▸ ABOUT THIS TASK:
Set down exactly the lines below, starting at the one that contains "0 Commentaires (344, 180)" and ending at the one that contains "conférence philo (1063, 938)", with both of those lines included and nothing else.

Extracted data entries:

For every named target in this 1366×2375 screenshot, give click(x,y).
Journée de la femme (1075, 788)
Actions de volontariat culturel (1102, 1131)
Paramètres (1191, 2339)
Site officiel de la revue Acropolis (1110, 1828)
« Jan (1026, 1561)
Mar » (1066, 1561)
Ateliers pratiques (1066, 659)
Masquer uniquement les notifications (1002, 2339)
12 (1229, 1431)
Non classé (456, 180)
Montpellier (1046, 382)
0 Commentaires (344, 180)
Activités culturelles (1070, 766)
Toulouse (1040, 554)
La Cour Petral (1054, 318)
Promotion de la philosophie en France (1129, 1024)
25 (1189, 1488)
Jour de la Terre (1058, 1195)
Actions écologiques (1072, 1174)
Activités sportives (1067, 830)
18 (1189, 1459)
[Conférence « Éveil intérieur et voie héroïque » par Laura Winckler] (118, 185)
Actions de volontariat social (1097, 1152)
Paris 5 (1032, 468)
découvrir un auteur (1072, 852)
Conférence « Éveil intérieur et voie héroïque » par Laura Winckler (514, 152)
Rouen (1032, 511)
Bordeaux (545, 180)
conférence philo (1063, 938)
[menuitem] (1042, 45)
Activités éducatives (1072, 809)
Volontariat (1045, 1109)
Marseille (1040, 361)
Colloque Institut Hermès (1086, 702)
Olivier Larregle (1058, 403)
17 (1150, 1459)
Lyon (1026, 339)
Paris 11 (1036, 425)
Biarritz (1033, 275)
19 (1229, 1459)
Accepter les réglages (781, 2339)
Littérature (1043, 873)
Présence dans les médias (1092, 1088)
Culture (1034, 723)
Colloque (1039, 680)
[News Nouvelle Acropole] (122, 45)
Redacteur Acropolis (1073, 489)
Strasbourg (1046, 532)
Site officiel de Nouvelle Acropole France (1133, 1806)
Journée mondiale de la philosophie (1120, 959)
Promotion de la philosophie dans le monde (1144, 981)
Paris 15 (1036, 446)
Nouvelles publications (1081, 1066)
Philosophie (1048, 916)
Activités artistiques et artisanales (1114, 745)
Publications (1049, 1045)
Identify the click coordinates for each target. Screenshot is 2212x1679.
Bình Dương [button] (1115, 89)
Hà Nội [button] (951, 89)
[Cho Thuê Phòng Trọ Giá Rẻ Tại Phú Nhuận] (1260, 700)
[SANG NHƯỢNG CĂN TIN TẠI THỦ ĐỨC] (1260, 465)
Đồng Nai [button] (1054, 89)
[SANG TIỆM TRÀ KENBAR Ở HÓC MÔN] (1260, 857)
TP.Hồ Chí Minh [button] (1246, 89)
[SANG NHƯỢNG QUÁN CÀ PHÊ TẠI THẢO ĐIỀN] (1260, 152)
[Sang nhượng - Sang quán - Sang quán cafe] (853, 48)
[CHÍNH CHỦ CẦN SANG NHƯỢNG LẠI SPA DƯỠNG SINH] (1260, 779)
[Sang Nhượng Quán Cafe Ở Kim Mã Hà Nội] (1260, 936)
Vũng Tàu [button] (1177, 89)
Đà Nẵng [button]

▸ EXERCISE OUTPUT:
0 Commentaires (344, 180)
Activités culturelles (1070, 766)
Toulouse (1040, 554)
La Cour Petral (1054, 318)
Promotion de la philosophie en France (1129, 1024)
25 (1189, 1488)
Jour de la Terre (1058, 1195)
Actions écologiques (1072, 1174)
Activités sportives (1067, 830)
18 (1189, 1459)
[Conférence « Éveil intérieur et voie héroïque » par Laura Winckler] (118, 185)
Actions de volontariat social (1097, 1152)
Paris 5 (1032, 468)
découvrir un auteur (1072, 852)
Conférence « Éveil intérieur et voie héroïque » par Laura Winckler (514, 152)
Rouen (1032, 511)
Bordeaux (545, 180)
conférence philo (1063, 938)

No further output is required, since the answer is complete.